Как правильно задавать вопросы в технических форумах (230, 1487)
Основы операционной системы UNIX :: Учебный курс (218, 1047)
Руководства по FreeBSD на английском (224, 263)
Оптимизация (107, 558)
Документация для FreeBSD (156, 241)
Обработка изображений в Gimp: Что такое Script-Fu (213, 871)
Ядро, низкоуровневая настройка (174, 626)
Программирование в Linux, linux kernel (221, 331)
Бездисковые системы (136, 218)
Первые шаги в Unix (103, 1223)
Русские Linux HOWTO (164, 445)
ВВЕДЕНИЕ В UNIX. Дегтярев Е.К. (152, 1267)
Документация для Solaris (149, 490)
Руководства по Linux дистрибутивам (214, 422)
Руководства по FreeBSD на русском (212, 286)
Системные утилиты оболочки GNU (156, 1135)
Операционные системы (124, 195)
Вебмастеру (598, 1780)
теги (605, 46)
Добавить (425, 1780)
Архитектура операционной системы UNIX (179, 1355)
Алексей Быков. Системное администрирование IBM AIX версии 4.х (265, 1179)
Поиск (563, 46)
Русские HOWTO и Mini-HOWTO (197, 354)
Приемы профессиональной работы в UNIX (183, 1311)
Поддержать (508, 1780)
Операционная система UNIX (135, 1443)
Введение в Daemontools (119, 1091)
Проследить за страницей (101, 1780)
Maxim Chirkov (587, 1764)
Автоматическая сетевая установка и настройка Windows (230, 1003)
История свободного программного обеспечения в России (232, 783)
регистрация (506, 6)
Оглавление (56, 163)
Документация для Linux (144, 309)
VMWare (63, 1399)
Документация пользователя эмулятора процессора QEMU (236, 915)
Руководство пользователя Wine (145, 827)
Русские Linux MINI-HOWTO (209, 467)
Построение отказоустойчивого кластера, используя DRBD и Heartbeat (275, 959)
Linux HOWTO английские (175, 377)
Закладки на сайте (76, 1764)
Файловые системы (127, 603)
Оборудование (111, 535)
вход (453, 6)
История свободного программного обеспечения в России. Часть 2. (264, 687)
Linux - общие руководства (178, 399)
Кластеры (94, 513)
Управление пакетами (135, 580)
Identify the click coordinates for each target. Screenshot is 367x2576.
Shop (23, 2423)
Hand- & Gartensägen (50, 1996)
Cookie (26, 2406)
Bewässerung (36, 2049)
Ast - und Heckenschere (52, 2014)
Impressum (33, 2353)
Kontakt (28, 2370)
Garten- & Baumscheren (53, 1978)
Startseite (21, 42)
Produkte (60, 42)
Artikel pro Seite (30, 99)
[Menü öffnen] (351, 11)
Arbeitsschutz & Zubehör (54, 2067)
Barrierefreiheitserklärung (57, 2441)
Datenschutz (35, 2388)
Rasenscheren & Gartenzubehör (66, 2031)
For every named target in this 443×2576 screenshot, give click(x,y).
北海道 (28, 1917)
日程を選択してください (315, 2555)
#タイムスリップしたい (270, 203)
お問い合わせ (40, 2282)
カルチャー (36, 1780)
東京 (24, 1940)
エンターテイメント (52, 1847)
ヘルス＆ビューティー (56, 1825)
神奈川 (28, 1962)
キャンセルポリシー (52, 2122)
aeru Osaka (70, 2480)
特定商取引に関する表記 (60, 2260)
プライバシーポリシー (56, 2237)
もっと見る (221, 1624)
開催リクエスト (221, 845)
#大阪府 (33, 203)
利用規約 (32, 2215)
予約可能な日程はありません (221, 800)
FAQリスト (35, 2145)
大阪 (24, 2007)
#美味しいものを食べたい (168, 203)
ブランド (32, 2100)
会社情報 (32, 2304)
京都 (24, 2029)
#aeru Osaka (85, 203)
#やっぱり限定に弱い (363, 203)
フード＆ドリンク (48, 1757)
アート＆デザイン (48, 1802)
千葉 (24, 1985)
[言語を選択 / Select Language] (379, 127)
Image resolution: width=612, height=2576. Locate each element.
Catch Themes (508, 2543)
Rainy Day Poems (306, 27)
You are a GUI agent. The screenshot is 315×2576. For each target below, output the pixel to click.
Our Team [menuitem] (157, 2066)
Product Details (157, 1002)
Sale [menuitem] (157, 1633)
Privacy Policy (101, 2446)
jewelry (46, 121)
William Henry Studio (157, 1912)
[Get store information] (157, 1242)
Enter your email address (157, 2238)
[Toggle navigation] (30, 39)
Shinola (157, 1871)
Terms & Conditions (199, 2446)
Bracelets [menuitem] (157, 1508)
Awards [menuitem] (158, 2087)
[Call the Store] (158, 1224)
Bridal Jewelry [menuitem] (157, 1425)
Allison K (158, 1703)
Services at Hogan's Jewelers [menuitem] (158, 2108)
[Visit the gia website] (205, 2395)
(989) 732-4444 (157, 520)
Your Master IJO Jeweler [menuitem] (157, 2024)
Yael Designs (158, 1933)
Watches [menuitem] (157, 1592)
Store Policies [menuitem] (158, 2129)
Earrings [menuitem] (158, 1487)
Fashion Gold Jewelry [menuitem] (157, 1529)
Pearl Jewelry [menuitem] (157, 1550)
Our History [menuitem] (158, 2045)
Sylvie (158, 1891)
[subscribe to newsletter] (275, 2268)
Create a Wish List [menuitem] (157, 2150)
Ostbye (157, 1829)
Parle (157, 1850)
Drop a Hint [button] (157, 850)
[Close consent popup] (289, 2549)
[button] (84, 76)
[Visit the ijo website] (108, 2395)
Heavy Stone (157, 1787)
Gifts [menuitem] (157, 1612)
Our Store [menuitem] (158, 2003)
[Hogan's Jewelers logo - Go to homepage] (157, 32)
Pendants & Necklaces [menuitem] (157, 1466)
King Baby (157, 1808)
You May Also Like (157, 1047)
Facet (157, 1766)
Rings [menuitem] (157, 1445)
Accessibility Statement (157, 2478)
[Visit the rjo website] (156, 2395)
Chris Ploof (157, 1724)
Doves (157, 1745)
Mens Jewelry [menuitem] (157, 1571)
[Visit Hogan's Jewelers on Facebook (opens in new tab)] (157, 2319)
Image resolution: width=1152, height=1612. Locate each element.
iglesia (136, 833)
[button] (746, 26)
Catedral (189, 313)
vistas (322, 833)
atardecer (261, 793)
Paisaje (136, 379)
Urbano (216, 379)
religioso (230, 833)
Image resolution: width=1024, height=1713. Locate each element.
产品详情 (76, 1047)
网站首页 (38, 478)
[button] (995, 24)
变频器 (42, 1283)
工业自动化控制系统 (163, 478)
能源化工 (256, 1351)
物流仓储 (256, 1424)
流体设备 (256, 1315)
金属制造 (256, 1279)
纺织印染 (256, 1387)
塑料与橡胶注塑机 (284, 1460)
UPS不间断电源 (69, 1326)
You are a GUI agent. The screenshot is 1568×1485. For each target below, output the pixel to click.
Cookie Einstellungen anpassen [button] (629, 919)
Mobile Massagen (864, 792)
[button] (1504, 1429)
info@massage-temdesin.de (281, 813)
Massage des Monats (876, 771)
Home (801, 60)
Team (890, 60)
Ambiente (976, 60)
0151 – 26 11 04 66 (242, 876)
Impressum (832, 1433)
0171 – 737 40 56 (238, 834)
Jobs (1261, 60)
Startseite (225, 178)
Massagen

# Problem requirements
Please copy the lines without any change, starting with the line that contains "エンターテイメント (52, 1847)" and going on through the line that contains "Our Store [menuitem] (158, 2003)".

# Solution for this task
エンターテイメント (52, 1847)
ヘルス＆ビューティー (56, 1825)
神奈川 (28, 1962)
キャンセルポリシー (52, 2122)
aeru Osaka (70, 2480)
特定商取引に関する表記 (60, 2260)
プライバシーポリシー (56, 2237)
もっと見る (221, 1624)
開催リクエスト (221, 845)
#大阪府 (33, 203)
利用規約 (32, 2215)
予約可能な日程はありません (221, 800)
FAQリスト (35, 2145)
大阪 (24, 2007)
#美味しいものを食べたい (168, 203)
ブランド (32, 2100)
会社情報 (32, 2304)
京都 (24, 2029)
#aeru Osaka (85, 203)
#やっぱり限定に弱い (363, 203)
フード＆ドリンク (48, 1757)
アート＆デザイン (48, 1802)
千葉 (24, 1985)
[言語を選択 / Select Language] (379, 127)
Image resolution: width=612, height=2576. Locate each element.
Catch Themes (508, 2543)
Rainy Day Poems (306, 27)
You are a GUI agent. The screenshot is 315×2576. For each target below, output the pixel to click.
Our Team [menuitem] (157, 2066)
Product Details (157, 1002)
Sale [menuitem] (157, 1633)
Privacy Policy (101, 2446)
jewelry (46, 121)
William Henry Studio (157, 1912)
[Get store information] (157, 1242)
Enter your email address (157, 2238)
[Toggle navigation] (30, 39)
Shinola (157, 1871)
Terms & Conditions (199, 2446)
Bracelets [menuitem] (157, 1508)
Awards [menuitem] (158, 2087)
[Call the Store] (158, 1224)
Bridal Jewelry [menuitem] (157, 1425)
Allison K (158, 1703)
Services at Hogan's Jewelers [menuitem] (158, 2108)
[Visit the gia website] (205, 2395)
(989) 732-4444 (157, 520)
Your Master IJO Jeweler [menuitem] (157, 2024)
Yael Designs (158, 1933)
Watches [menuitem] (157, 1592)
Store Policies [menuitem] (158, 2129)
Earrings [menuitem] (158, 1487)
Fashion Gold Jewelry [menuitem] (157, 1529)
Pearl Jewelry [menuitem] (157, 1550)
Our History [menuitem] (158, 2045)
Sylvie (158, 1891)
[subscribe to newsletter] (275, 2268)
Create a Wish List [menuitem] (157, 2150)
Ostbye (157, 1829)
Parle (157, 1850)
Drop a Hint [button] (157, 850)
[Close consent popup] (289, 2549)
[button] (84, 76)
[Visit the ijo website] (108, 2395)
Heavy Stone (157, 1787)
Gifts [menuitem] (157, 1612)
Our Store [menuitem] (158, 2003)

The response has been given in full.